Accumulation of Sub-Sampling Matrices with Applications to Statistical Computation
Yifan Chen, Yun Yang
TL;DR
The work tackles the computational bottlenecks of large-scale statistical computation by proposing accumulative sub-sampling, a data-adaptive random projection that aggregates multiple sub-sampled sketches to reduce the effective projection dimension. The authors prove spectral AMM guarantees showing that a small projection dimension $d$ (up to poly-log factors) suffices, with the total sub-sample budget $md$ controlled by the sampling quality parameter $\beta$ and the desired accuracy. They connect this framework to compositional sketching, relate it to Gaussian sketching and classical sub-sampling, and demonstrate substantial computational savings in downstream tasks such as eigendecomposition (via randomized SVD) and kernel ridge regression (via Nyström), while maintaining statistical accuracy. Extensive experiments across matrix multiplication, spectral clustering, and KRR validate the approach, showing consistent improvements in efficiency and accuracy under suboptimal sampling conditions, thus enabling scalable statistical inference on large datasets.
Abstract
With appropriately chosen sampling probabilities, sampling-based random projection can be used to implement large-scale statistical methods, substantially reducing computational cost while maintaining low statistical error. However, computing optimal sampling probabilities is often itself expensive, and in practice one typically resorts to suboptimal schemes. This generally leads to increased time and space costs, as more subsamples are required and the resulting projection matrices become larger, thereby making the inference procedure more computationally demanding.

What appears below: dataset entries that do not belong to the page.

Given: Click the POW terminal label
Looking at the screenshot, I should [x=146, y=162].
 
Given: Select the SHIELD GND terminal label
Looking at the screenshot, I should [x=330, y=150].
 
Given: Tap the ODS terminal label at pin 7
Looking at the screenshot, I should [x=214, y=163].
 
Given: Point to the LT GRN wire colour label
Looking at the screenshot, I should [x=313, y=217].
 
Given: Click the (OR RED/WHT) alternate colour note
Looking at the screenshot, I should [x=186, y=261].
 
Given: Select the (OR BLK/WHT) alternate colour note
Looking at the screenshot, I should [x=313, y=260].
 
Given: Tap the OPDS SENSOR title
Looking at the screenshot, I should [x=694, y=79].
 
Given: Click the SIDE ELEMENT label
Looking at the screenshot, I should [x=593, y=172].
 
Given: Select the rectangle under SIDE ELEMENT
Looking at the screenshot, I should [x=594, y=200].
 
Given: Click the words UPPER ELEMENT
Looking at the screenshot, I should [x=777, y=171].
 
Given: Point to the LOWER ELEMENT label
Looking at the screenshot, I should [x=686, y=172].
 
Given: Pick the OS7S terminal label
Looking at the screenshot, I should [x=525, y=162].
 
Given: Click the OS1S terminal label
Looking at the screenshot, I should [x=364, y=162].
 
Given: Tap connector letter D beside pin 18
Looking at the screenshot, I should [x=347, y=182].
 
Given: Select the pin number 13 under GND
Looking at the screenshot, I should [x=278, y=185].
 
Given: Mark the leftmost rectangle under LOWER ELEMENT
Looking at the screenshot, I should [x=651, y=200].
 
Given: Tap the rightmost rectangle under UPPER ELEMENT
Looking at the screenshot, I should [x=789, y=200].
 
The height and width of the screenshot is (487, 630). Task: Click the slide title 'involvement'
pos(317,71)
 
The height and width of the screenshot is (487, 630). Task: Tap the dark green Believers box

In this paper, we extend the framework of sampling-based random projection and propose a new projection method, \emph{accumulative sub-sampling}. By carefully accumulating multiple such projections, accumulative sub-sampling improves statistical efficiency while controlling the effective matrix size throughout the statistical computation. On the theoretical side, we quantify how the quality of the subsampling scheme affects the error in approximating matrix products and positive semidefinite matrices, and show how the proposed accumulation strategy mitigates this effect. Moreover, we apply our method to statistical models involving intensive matrix operations, such as eigendecomposition in spectral clustering and matrix inversion in kernel ridge regression, and demonstrate that reducing the effective matrix size leads to substantial computational savings. Numerical experiments across a range of problems further show that our approach consistently improves computational efficiency compared to existing random projection baselines under suboptimal sampling schemes.